Using the topics above is a great place to start and map your own delivery model against your organization’s normal procedures for common resource and shared facilities.
What challenges should I look out for when introducing a chargeback model?
There are some challenges to be aware of. These are:
- Causing Confusion: In trying to achieve accuracy and total coverage, you come up with chargeable items that confuse people. This leads to people feeling stupid and endless discussions on the matter. Business areas become suspicious that they’re being overcharged and stop collaborating with you.
- Bungling the Bundling: To counter act the problem above, you ‘bundle up’ lots of smaller lines of costs into a single larger ‘bucket’. Business often want just parts of that ‘bucket’ but can’t refuse as it includes things they need for Business as Usual (BAU).
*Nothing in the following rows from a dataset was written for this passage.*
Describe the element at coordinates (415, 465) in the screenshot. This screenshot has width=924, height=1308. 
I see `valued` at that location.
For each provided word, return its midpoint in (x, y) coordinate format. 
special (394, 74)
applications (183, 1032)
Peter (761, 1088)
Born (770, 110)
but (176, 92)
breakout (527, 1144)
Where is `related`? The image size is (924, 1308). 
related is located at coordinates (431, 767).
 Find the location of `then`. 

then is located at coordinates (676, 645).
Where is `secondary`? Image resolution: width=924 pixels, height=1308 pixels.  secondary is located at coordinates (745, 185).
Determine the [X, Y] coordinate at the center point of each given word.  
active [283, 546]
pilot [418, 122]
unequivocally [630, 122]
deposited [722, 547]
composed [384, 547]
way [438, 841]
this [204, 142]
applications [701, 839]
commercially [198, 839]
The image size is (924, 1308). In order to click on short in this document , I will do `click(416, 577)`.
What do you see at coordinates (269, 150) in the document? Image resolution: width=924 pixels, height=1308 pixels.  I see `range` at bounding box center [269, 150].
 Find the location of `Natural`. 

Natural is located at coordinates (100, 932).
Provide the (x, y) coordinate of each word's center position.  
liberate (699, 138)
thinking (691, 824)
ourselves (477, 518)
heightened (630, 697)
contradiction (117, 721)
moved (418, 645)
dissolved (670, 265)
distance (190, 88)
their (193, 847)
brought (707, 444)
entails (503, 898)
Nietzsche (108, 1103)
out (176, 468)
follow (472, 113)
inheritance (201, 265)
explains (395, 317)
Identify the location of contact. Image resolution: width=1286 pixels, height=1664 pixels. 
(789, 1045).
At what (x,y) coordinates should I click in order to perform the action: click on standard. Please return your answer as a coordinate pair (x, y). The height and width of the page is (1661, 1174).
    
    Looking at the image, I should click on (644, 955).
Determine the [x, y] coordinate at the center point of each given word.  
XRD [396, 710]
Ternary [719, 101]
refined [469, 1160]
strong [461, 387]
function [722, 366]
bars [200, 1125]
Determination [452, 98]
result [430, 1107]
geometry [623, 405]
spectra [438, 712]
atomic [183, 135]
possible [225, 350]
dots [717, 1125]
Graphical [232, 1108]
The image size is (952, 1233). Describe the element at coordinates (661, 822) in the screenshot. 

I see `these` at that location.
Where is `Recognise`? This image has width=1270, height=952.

This leads to business areas feeling like they have to pay for things they don’t want or need.
- Competing for control: As costs are often a key area of focus in most organizations, you might find that business areas naturally want to control their costs, so they feel they have a right to micromanage automation and have a say in its internal infrastructure, staff costs and processes.
- Forgetting your wallet: It’s essential that the business sets aside budget that is aligned to their goals and objectives when it comes to automation. It’s vital that communication isn’t only had when it comes to the annual forecasting cycle but throughout the year to ensure business have a robust pipeline and providers understand what’s expected. If you are implementing charge back for the first time you will also need to look at transferring budget from IT to the business.
Finally…
Chargebacks are not an end in themselves. They need to be seen from the perspective of a business within a business. They are just one step on a path that gives customers meaningful control of their automation implementation decisions and to help align resource, changing the question from “Can I automate this?” to “Should I automate this”?
The danger is that charge backs can become an administrative overhead that often provides little benefit and prevents the organization from focusing on the possibilities of how automation can benefit the organization and its customers.
The key, at all stages of your model is to understand the vision of why it’s needed, to collaborate with all main stakeholders, be transparent and communicate regularly.
Done correctly, chargebacks can be more than just an accounting methodology, they can drive optimization and efficiency within your organization and add real value to the enterprise vision.